No es que no lo disfrute. Al contrario, está lleno de libros y películas que me encanta percibir. De hecho, algunos libros me gustan tanto que, al mismo tiempo que los quiero terminar, quiero que no se terminen. Es una contradicción que aparentemente me preocupa mucho más que disfrutar los libros. Pienso en esas cuestiones fuera de mi control, como la longitud de un libro, en lugar de estar ocupándome 100% de disfrutar esa lectura.

Me pasa lo mismo en las presentaciones en vivo. Me gusta hacerlas, las disfruto, pero estoy esperando el momento de bajarme del escenario, que la cosa termine, a pesar de que no necesariamente disfruto más lo que viene después. Sólo quiero llegar a ese momento.

Me parece que el asunto está en la responsabilidad. Terminar un libro o una película, o una lectura, es una tarea a realizar, algo que, por más que esté perfectamente a mi alcance, tengo que hacer. Y no lo puedo hacer de cualquier manera. Tengo que mantenerme concentrado en lo que sea que estoy haciendo. Puedo terminar una película habiéndome dormido durante la mitad de su duración, pero eso es un fracaso de mi parte.

Es como que ansío un estado de no tensión, de seguridad, que me permita (en mi ilusión) disfrutar sin estar pendiente de vaya uno a saber qué cosa que estoy pendiente en esos casos. Entonces, cuando termino la experiencia en cuestión, puedo volver a agarrar el libro, o la película, y atravesarlos con más tranquilidad.

Soy mucho mejor relector que lector.

Los elogios me gustan espontáneos. Algunos de los que más disfruté vinieron de gente que no tenía ningún compromiso, y se tomó el trabajo de venir a decirme que algo que hice le gustó.

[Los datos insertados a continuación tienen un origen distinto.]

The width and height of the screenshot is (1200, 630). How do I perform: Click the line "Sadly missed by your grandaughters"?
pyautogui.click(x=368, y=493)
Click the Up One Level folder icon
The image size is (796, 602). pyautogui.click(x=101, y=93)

Es una sensación muy agradable, una especie de confirmación de que lo que uno hace vale la pena, de que hay alguien que lo disfruta de verdad.

He estado de los dos lados del elogio, he dado y recibido. Es un compromiso especial cuando voy a ver la presentación de alguien que quiero, que hace algo que tengo ganas de disfrutar. Siempre existe la posibilidad de que lo que voy a ver sea malísimo, y no da andar diciendo a la salida que lo que a alguien cercano le costó mucho trabajo y sacrificio es “una bosta”.

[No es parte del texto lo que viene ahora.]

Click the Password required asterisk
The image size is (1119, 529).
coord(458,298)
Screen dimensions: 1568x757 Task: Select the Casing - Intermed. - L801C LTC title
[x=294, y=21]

Por eso a veces me guardo el elogio. O lo hago recatado. Primero porque no quiero parecer exagerado cuando algo me gusta. Es muy feo que el elogio se pase de mambo y parezca ensayado, por más que sea sincero. Y también como resguardo. Si bien no he visto muchas de estas presentaciones que no me hayan gustado, siempre puede pasar. Y tal vez lo puedo disimular haciéndola pasar por una de esas veces que no me dio por decir qué bueno que estaba todo.

Del mismo modo, no me gusta pedir elogios. Acercarme a alguien después de una presentación mía y preguntar si le gustó. No lo pregunto aunque me muera de la curiosidad. Si le gusta, es libre de decirme. Si no le gusta, prefiero no enterarme. Lo bueno es que, cuando el elogio viene sin prompt, es más placentero.